Single trader behind oil record
http://news.bbc.co.uk/2/hi/business/7169543.stm

The man behind the record rise in oil prices to $100 a barrel was a lone trader, seeking bragging rights and a minute of fame, market watchers say.

A single trader bid up the price by buying a modest lot and then sold it immediately at a loss, they said.

The New York Mercantile Exchange confirmed that US crude oil futures traded just once in triple figures.

But prices have since remained below that historic level and market analysts questioned the validity of the trade.

Vanity trade

Stephen Schork, a former floor trader on the New York Mercantile Exchange and the editor of an oil market newsletter, said one floor trader bought 1,000 barrels, the smallest amount permitted, and sold it immediately for $99.40 at a $600 loss.

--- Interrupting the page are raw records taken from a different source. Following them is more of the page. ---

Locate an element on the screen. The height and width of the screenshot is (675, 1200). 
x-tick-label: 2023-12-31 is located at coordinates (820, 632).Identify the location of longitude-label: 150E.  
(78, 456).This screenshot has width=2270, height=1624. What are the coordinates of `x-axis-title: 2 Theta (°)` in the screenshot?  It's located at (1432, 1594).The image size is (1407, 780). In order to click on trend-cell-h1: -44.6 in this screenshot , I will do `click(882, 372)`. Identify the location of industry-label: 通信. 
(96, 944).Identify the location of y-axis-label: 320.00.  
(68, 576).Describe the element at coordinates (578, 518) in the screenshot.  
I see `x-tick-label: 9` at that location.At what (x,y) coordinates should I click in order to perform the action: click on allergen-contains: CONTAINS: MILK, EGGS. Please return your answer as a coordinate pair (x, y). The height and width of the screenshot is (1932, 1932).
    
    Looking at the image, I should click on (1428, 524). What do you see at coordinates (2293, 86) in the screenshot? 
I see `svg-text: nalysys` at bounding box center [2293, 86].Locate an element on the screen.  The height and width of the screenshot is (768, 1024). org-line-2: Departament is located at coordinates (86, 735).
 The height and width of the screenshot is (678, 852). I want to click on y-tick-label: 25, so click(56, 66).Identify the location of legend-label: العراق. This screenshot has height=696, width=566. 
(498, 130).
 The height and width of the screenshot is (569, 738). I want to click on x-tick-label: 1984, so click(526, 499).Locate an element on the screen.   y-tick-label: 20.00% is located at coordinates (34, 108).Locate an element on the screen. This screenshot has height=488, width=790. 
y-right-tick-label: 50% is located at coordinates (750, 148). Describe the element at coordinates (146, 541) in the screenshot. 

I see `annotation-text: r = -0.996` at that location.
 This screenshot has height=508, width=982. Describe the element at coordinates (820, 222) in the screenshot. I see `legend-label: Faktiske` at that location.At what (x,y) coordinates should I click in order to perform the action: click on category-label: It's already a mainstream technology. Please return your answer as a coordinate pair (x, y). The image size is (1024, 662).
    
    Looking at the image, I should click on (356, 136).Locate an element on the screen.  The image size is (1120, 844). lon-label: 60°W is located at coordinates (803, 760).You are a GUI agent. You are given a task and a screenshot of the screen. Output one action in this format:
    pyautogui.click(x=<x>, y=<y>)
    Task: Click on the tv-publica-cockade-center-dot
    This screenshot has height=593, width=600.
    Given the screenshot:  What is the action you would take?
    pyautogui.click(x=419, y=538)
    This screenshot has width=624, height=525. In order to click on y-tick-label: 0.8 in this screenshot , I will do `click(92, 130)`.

"They absolutely overpaid," he told Radio Four's Today Programme.

"He paid $600 for the right to tell his grandchildren that he was the first in the world to buy $100 oil."

Most trading in energy futures has shifted away from the trading floor and takes place on electronic platforms.

The NYMEX, along with the Chicago Mercantile Exchange is one of the last bastions of "open outcry", where traders use frantic hand signals to trade securities.

In London, open outcry trading still takes place on the London Metal Exchange, where aluminium, copper and zinc are traded.

The supporters of electronic trading claim that it is faster, cheaper, more efficient for users, and less prone to manipulation by market makers.

The dwindling liquidity on the NYMEX trading floor has led to considerable speculation that the exchange will soon shut down the trading floor to cut costs.